Zidane y Guti, pareja de baile
Soberbia actuación del francés y el canterano. Magnífico partido en el Bernabéu. El Sevilla nunca se rindió y estuvo a punto de empatar.

Magnífico el Madrid y estupendo el Sevilla, que mantuvo la emoción hasta el último instante a pesar de enfrentarse a un equipo en estado de gracia. Muy pocas veces el espectáculo se ajusta al precio de las localidades o amortiza el tiempo que invertimos en él y ayer fue uno de esos días en los que nada resulta decepcionante, si acaso el trío arbitral, reiteradamente torpe.

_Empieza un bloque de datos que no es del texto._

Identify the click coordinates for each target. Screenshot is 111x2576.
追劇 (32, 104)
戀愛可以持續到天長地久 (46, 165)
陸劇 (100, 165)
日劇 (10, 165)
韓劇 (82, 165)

Si el Sevilla cumplió con las expectativas que nos lo presentaban como un equipo dinámico y peligroso, el Madrid fue, durante muchos momentos, verdaderamente admirable. Rápido, entregado, comprometido, virtudes que repetimos porque no son frecuentes y nos sorprenden. Por primera vez en mucho tiempo, el Madrid dio muestras de ser un grupo compacto con un plan común. Y esa versión maravillosamente solidaria no impidió el lucimiento de algunos futbolistas, ya que no convirtió al equipo en una triste factoría, como podía temerse, sino en el caldo de cultivo perfecto para que se expresaran algunos jugadores, especialmente Zidane, que volvió a ser el de sus mejores tiempos, el director de orquesta y el malabarista, el artista sin melena. Cuando resurge su enorme talento, capaz de inspirar a todos sus compañeros, es difícil no sentirse culpable por haberlo dado por muerto y, personalmente, me asalta un remordimiento casi infantil, como de haber blasfemado. Hay otras estrellas en el Madrid, pero la única que será insustituible es Zidane. Lo escribiré mil veces en el pizarrín de mi cerebelo.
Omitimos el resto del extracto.